The whole thing was not a hard sell to the girl. Soon enough, Morie was packing her things, saying goodbye to her foster family to move to Redline, Maine. Fashionista offered to house the girl, at least for the time being, which Morie accepted after a brief show of hesitance--the woman made it difficult to be guarded around her, which was a trait that quickly began to work on endearing her to Morie despite any appearances the teen put up.
[POWERS]
Current Designation: Striker 6 (Brute 4), Master?
Extra Copies:
Morie can create lifeless exact replicas of herself. There doesn't seem to be a hard limit to how many she can create, but each one takes about two weeks to complete while Morie goes about her day-to-day life. She can speed up the process by focusing on the task, capable of creating a copy in about 12 hours at her fastest, though this drains her energy quickly and makes her ravenously hungry. A small amount of her power is also required to keep copies from natural bodily decay, meaning too many in storage will also keep her permanently tired.
Morie can instantly transfer her consciousness to any one of these copies to control them, but can only control a single one at any given moment, the body she comes from becoming a lifeless copy. So far, she's made a point to keep track of her original body and always return to it, but in theory she could lose that body and be mostly unaffected due to these being exact copies (at time of creation).
When a copy dies, Morie's consciousness is sent back to the last living body she controlled.
Biological Assimilation:
Morie can absorb biological matter she comes into physical contact with and make it wholly part of her own body. This includes wounds and illnesses, taking on the injury and the bacteria/viruses herself, healing her target in exchange.
Similar to her other power, this is a slow-to-use ability that shines with prep time. Given a few hours, she can fully absorb another human body (one of her copies always, up until now), using and storing the matter to heal herself and become twice as strong, fast, and durable. The more matter she assimilates, the more these factors increase, with no known limit yet. Due to needing to make physical contact with the matter, this isn't something she can do passively, unlike her copy creation.
Generally, she stores a few copies that have absorbed around 10 other copies of herself, making those bodies 10x as strong as her baseline human self. One copy she continues to feed, seeing if she can reach a limit to her power, though progress is slow due to both the time needed per copy, and due to the fact that she often uses those copies to cure others of their injuries and ailments. This 'Super Morie' body is currently at fifty-three copy assimilations.
[SKILLS]
- Relatively athletic for her age and size, due to training for the past couple of years.
- Basic hand-to-hand combat knowledge, basic training with weapons.
- Is musically inclined. Shy about it, but has a nice singing voice and enjoys learning and practicing various instruments during her rare free time. Prone to humming quietly to herself, and tapping her feet or fingers to a tune only she can hear.
- Driven. Having Morie by one's side is having a steadfast ally that one can rely on.

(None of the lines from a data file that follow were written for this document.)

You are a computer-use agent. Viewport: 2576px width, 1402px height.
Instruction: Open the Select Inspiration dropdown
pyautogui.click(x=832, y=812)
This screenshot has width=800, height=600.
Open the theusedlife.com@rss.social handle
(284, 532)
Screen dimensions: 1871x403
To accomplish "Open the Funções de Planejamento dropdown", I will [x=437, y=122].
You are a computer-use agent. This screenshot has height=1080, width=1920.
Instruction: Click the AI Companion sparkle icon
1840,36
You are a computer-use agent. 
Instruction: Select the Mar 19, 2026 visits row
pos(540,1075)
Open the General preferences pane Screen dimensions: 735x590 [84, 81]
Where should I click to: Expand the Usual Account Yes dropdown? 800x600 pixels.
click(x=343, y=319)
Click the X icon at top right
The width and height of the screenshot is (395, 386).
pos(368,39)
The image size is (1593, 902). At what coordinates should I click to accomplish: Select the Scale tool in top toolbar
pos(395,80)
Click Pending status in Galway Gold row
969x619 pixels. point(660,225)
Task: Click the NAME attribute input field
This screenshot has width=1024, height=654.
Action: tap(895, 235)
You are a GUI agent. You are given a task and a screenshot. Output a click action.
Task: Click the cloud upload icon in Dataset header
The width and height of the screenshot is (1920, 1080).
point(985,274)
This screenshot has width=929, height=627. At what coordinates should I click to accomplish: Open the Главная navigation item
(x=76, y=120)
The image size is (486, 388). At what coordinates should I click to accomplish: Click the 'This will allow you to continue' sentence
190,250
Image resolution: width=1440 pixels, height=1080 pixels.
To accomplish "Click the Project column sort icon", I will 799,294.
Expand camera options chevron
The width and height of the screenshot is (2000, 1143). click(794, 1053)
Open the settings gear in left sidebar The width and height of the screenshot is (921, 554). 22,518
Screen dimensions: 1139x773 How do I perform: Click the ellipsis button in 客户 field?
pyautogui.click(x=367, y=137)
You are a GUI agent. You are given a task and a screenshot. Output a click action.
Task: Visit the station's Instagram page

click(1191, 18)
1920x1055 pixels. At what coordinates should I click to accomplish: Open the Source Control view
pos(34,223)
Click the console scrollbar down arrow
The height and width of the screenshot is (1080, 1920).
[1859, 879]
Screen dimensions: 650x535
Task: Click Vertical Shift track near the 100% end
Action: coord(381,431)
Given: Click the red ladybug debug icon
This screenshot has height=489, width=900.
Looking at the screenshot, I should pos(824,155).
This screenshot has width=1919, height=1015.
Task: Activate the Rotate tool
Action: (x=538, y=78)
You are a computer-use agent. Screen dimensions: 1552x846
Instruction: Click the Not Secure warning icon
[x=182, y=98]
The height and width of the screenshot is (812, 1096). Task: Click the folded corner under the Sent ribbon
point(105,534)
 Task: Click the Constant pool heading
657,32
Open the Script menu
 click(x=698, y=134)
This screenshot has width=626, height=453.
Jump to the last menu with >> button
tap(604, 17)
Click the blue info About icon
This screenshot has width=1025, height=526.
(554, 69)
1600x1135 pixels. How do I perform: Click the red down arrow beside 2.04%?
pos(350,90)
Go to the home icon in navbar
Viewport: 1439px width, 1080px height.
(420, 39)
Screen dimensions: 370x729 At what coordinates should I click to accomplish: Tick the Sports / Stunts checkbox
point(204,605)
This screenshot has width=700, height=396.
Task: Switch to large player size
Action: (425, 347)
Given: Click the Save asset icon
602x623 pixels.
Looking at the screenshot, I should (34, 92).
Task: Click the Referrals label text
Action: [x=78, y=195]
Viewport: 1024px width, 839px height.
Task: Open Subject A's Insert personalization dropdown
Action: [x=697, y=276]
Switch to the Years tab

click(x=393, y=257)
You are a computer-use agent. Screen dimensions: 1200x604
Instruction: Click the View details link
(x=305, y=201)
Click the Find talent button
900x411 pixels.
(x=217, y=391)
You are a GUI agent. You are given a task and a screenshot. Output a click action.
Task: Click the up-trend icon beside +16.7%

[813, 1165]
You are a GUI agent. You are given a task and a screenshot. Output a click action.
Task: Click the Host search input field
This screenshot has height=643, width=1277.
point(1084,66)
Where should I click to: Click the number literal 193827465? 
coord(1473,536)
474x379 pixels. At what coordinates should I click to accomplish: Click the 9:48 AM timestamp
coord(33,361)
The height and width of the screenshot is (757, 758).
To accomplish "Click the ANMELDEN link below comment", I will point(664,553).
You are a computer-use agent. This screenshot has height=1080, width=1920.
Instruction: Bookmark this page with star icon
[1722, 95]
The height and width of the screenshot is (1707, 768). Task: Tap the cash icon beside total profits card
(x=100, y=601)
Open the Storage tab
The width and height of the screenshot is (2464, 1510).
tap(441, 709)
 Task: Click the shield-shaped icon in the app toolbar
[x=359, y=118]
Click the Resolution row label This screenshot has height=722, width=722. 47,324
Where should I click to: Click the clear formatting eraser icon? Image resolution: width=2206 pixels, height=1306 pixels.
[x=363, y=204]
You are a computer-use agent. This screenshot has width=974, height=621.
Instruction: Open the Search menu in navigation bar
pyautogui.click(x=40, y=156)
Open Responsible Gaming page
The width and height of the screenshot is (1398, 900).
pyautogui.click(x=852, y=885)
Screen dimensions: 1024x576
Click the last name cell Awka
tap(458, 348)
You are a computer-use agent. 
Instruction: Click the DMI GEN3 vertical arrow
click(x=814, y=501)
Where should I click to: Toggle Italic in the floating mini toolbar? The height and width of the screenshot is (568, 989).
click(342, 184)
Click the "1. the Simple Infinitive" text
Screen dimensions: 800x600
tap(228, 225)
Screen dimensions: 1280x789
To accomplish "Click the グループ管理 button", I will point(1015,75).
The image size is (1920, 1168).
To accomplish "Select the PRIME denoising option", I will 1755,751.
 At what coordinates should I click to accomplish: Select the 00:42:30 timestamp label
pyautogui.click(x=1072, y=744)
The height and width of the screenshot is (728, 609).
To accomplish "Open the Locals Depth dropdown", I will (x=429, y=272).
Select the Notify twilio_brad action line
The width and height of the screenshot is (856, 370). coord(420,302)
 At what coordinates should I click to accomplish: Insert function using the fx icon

She might not be a particularly fast learner, but she's a dedicated one.
- Not so much a skill rather than a side-effect of her powers, but Morie exhibits very little fear in regards to dangers to herself. She still experiences fear, and physical pain is never a pleasant experience, but it's easy enough for her to talk herself past any trepidation. This can lead to her being a surprisingly vicious and ruthless adversary--after all, trading an eye for an eye is nearly always favoured for Morie. As an aside, she still very much experiences acute fear for the safety of others.
[OTHER]
- Morie has something of a morbid fascination with death (and pain, to a lesser extent), due to her history and powers. She's already experienced dying herself multiple times--which isn't something most people can say--while at the same time does not have to fear permanent death even in terrifyingly dangerous situations.